L’or est passé de son sommet historique de 5 598 $ à moins de 4 000 $, soit une baisse de près de 30 %, entrant officiellement en marché baissier technique. Les principaux facteurs de cette correction sont le virage restrictif de la Fed, la vigueur du dollar, l’érosion des primes de risque géopolitique et la poursuite des sorties des ETF. La corrélation croissante entre l’or, les actions américaines et le Bitcoin a également affaibli le rôle traditionnel de valeur refuge du métal jaune.

Le cours de Shandong Gold a chuté de 54,45 $ à 17,77 $, soit une baisse de près de 70 %, bien supérieure à celle de l’or lui-même. Cette surréaction traduit de profondes inquiétudes sur les perspectives bénéficiaires des minières aurifères et la correction de bulles de valorisation antérieures.

Dans un contexte de vents contraires macroéconomiques persistants, les achats d’or des banques centrales demeurent le principal facteur de soutien du marché. Le bras de fer autour du seuil des 4 000 $ oppose fondamentalement les anticipations de taux à court terme à la demande structurelle de long terme. Que le marché haussier de trois ans soit ou non terminé, le marché de l’or connaît une profonde remise à plat de sa logique de valorisation.

FAQ

Q1 : Quelles sont les principales raisons de la chute de l’or sous les 4 000 $ ?
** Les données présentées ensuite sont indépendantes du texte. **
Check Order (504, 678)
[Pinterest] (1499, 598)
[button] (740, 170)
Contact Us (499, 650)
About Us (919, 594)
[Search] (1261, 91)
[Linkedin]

Cette baisse de l’or résulte de plusieurs facteurs : signaux restrictifs de la Fed, retour des anticipations de hausse des taux, indice du dollar américain à un plus haut de 13 mois, rendements obligataires américains élevés, détente géopolitique réduisant la demande refuge et poursuite des sorties des ETF or.

Q2 : Pourquoi le cours de Shandong Gold a-t-il chuté beaucoup plus que celui de l’or lui-même ?

Alors que l’or a reculé d’environ 30 % depuis ses sommets, Shandong Gold a perdu près de 70 %. Cette surréaction s’explique principalement par la crainte que la poursuite des hausses de taux par la Fed maintienne la pression sur le prix de l’or, affectant les résultats des minières. Par ailleurs, la valorisation de Shandong Gold en février 2026 se situait dans une zone « historiquement élevée, marquée par un excès d’anticipations », rendant la correction actuelle synonyme de réajustement des excès passés.

Q3 : Le rôle traditionnel de valeur refuge de l’or a-t-il disparu ?

La corrélation entre l’or et le S&P 500 dépasse désormais 0,50, contrastant fortement avec la quasi-absence de corrélation historique. Cela signifie qu’en période d’aversion au risque, l’or a désormais tendance à baisser en même temps que les actions, affaiblissant nettement son rôle de couverture traditionnel.

Q4 : Les achats d’or des banques centrales peuvent-ils soutenir les cours ?

Au premier trimestre 2026, les achats nets d’or par les banques centrales mondiales ont atteint un sommet d’un an. Deutsche Bank souligne que la demande des banques centrales constitue désormais « le seul pilier encore solide » du marché de l’or. Dans un contexte de dette fédérale américaine élevée et d’érosion de la crédibilité du dollar, les banques centrales mondiales pourraient continuer à diversifier leurs réserves en or.

Q5 : La tendance de fond sur l’or s’est-elle inversée ?

Le marché est partagé. Des institutions telles que Goldman Sachs et Deutsche Bank ont abaissé leurs prévisions sur l’or. Toutefois, certains estiment que la correction actuelle est un ajustement structurel de moyen terme, et non la fin de la tendance de fond. La diversification continue des réserves des banques centrales apporte toujours un soutien structurel à moyen et long terme pour l’or.